13. It is also pertinent to mention that, in the case of Krishan and Company v. Bank of India (RIA) (O.S. No. 10 of 1981 - decided on August 25, 1982), the single judge has held that there could be no adjustment of the claim for damages against the loan meaning thereby that no counter-claim was entertainable in a summary suit under Order 37, Civil Procedure Code, till leave to defend the application is allowed. The Division Bench did not express any view on this aspect of the case because the Division Bench held that the counter-claim on the face of it was barred by limitation. Hence the Division Bench did not go into the question whether the plea of counter-claim should be entertained while deciding the leave to defend application in a summary suit or not.

14. However, a single judge of this court in Bramec Suri P. Ltd. v. Shri Smith Chem [1981] Rajdhani LR 60, has held that :

"It is the defense with regard to course of dealings and cause of action set up in the plaint which has to be taken into account while granting such permission. Extraneous controversies and different causes of action cannot justify enlargement of the scope and purpose of the summary action brought under Order 37."

15. In the said case, the suit was brought on hundis. The defendant wanted to set up a plea that certain payments were due to him from the plaintiff arising from the same contract on the basis of which hundis had been issued, which hundis were dishonoured. The court did not allow such defense to be raised.

16. I am of the view that, in any suit brought under Order 37, Civil Procedure Code, while considering the facts mentioned in the affidavit of the defendant seeking leave to defend the suit, the court is not to consider the facts which may entitle the defendant to file any suit for damages against the plaintiff's claim or a counter-claim on the same aspect.

17. In the present cases, it is also to be mentioned that the defendants had taken the plea that, in August, 1979, the defendants had in writing asked the plaintiff to sell off the shares and the plaintiff neglected to do so and allowed the value of the shares to deteriorate causing enormous loss to the defendants. But it is also not disputed that, in 1983, the defendants executed documents.
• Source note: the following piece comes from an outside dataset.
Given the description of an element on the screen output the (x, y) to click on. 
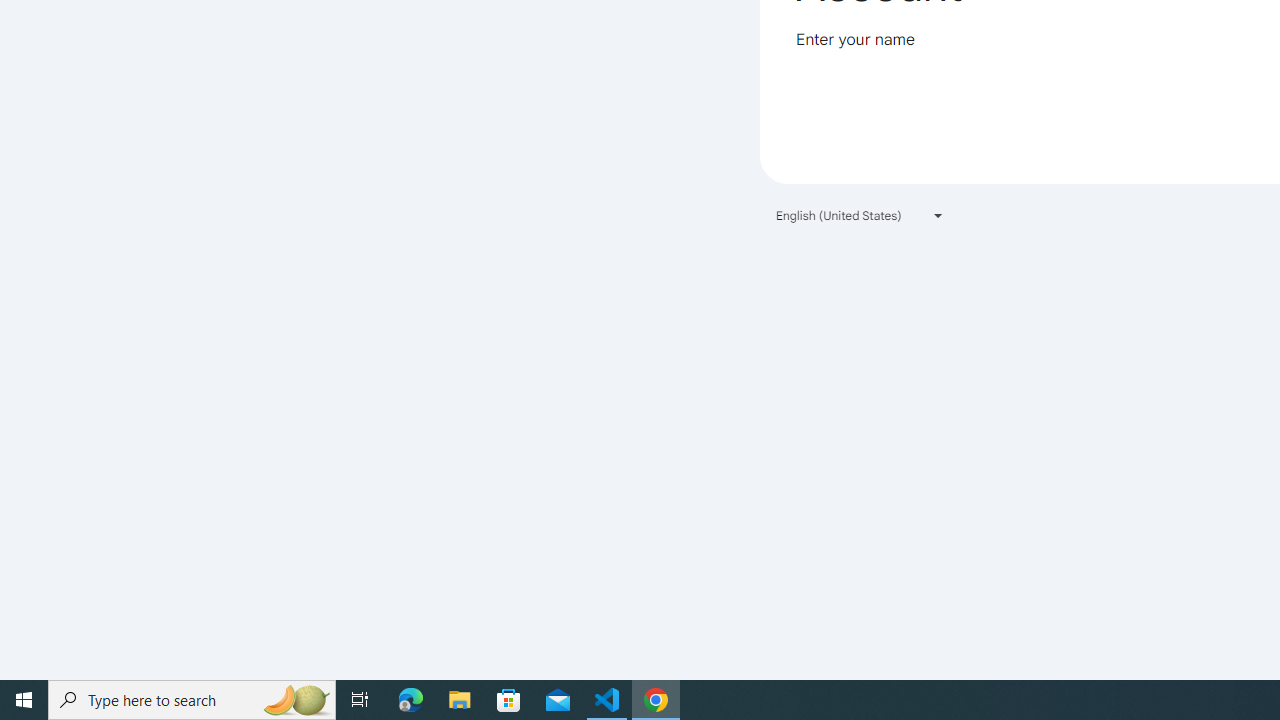
English (United States) (860, 214)
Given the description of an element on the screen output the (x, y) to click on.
So any, lapse of the plaintiff occurring prior to the execution of fresh documents does not furnish a cause of action to the defendants to claim any damages from the plaintiff-bank because the defendants had executed documents in 1983 categorically admitting their liability. In both the application, there is no specific plea taken that, after execution of the documents in 1983, the plaintiff has been in any manner negligent in dealing with the shares of the defendants. No prices of the shares pledged at different times have been indicated in the applications so as to show prima facie that the plaintiff-bank had acted negligently in dealing with the shares. It is true that the plaintiff-bank, after obtaining orders of this court during the pendency of the suit, had sold the shares pledged with it by the defendant and some shares of the defendant could not be sold as they had become valueless but these facts would not go to show that the plaintiff-bank has been prima facie negligent in dealing with the pledged shares so as to cause loss to the defendants. Hence, I hold that this plea of counter-claim of the defendants appears to be a bogus one. I hold that the defendants are not entitled to get any leave to defend in these two cases. I dismiss both the applications.

18. Suit No. 596 of 1986 :

The leave to defend application has been dismissed. Admitting the facts stated in the plaint as correct, I decree the suit for recovery of Rs. 36,17,530 with costs and pendente lite interest and future interest at 20% per annum from the date of the suit till realisation. The plaintiff-bank shall make due adjustments in accordance with law in respect of the amount realised by sale of shares during the pendency of the suit.

19. Suit No. 597 of 1986 :

The leave to defend application has been dismissed. Admitting the facts stated in the plaint as correct, I decree the suit for recovery of Rs. 25,33,768 with costs and pendente lite interest and future interest at 20% per annum from the date of the suit till realisation. The plaintiff-bank shall make due adjustments in accordance with law in respect of the amount realised by sale of shares during the pendency of the suit.